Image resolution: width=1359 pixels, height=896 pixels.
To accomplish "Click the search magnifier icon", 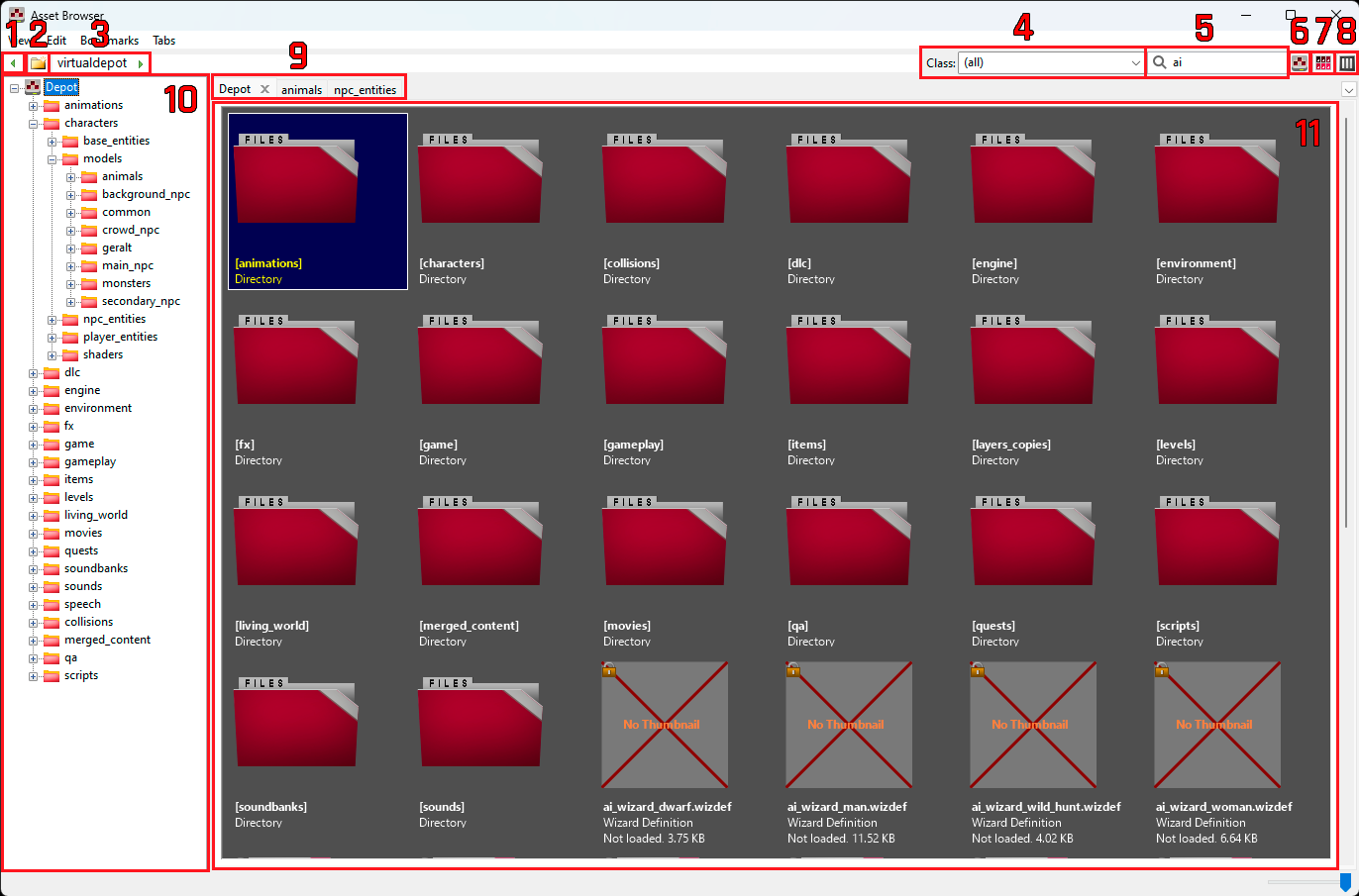I will tap(1159, 62).
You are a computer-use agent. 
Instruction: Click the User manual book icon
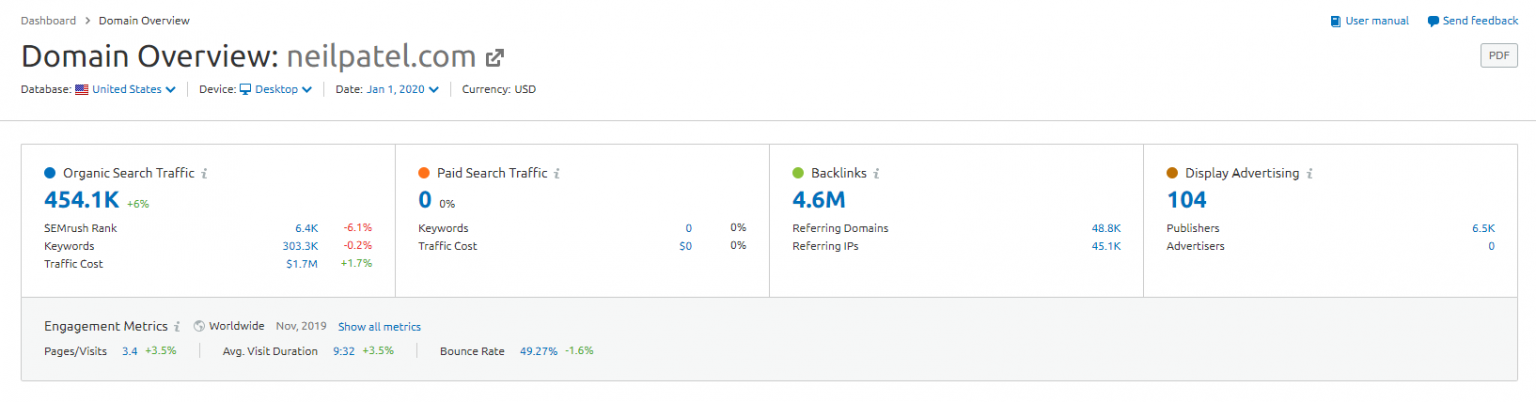pos(1335,21)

□ □ □

Action item => Could you repeat word for word only the lines from the one that contains "You are a computer-use agent." through the end of the listing, leaving out the pictures?

Response box =>
You are a computer-use agent. 
Instruction: Click the User manual book icon
pos(1335,21)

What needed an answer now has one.